▸ **Instructions for the task**
Which lines of the data include the string "Select"? List them all.

*** Opening of Supplied entries ***

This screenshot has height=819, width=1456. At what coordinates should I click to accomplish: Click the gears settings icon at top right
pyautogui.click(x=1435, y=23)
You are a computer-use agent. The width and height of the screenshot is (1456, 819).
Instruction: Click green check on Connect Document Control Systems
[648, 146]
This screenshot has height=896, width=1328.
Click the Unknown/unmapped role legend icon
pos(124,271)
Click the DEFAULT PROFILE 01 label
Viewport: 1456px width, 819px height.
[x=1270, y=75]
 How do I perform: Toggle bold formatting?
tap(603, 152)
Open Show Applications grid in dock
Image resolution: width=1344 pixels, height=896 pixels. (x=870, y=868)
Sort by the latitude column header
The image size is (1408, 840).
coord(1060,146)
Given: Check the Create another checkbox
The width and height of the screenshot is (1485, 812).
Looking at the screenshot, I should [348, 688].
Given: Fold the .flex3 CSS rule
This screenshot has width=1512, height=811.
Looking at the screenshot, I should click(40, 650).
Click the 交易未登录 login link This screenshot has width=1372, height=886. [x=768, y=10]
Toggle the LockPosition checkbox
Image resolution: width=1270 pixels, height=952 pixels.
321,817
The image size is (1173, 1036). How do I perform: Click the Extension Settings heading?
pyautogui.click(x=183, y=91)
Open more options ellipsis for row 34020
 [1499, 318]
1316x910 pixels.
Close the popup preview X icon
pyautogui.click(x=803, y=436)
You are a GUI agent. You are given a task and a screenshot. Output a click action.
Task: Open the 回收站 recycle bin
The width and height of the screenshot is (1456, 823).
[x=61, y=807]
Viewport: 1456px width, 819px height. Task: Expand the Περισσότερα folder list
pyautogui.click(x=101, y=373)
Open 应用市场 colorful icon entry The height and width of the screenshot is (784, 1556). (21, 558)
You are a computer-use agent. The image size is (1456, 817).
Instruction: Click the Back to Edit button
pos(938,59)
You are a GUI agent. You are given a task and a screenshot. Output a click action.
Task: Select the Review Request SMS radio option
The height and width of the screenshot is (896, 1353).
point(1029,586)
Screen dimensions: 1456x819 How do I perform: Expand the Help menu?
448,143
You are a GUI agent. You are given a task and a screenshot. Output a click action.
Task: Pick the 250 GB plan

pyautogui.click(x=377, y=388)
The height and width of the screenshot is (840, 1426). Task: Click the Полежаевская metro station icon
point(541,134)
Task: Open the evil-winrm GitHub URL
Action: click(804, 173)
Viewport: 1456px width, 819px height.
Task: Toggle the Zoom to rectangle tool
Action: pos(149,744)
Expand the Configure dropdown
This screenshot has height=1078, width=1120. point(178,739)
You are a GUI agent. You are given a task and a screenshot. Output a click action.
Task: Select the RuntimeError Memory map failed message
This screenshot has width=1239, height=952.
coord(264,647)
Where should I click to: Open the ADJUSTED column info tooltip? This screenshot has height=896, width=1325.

*** Close of Supplied entries ***

▸ **Final answer**
Task: Select the Review Request SMS radio option
Task: Select the RuntimeError Memory map failed message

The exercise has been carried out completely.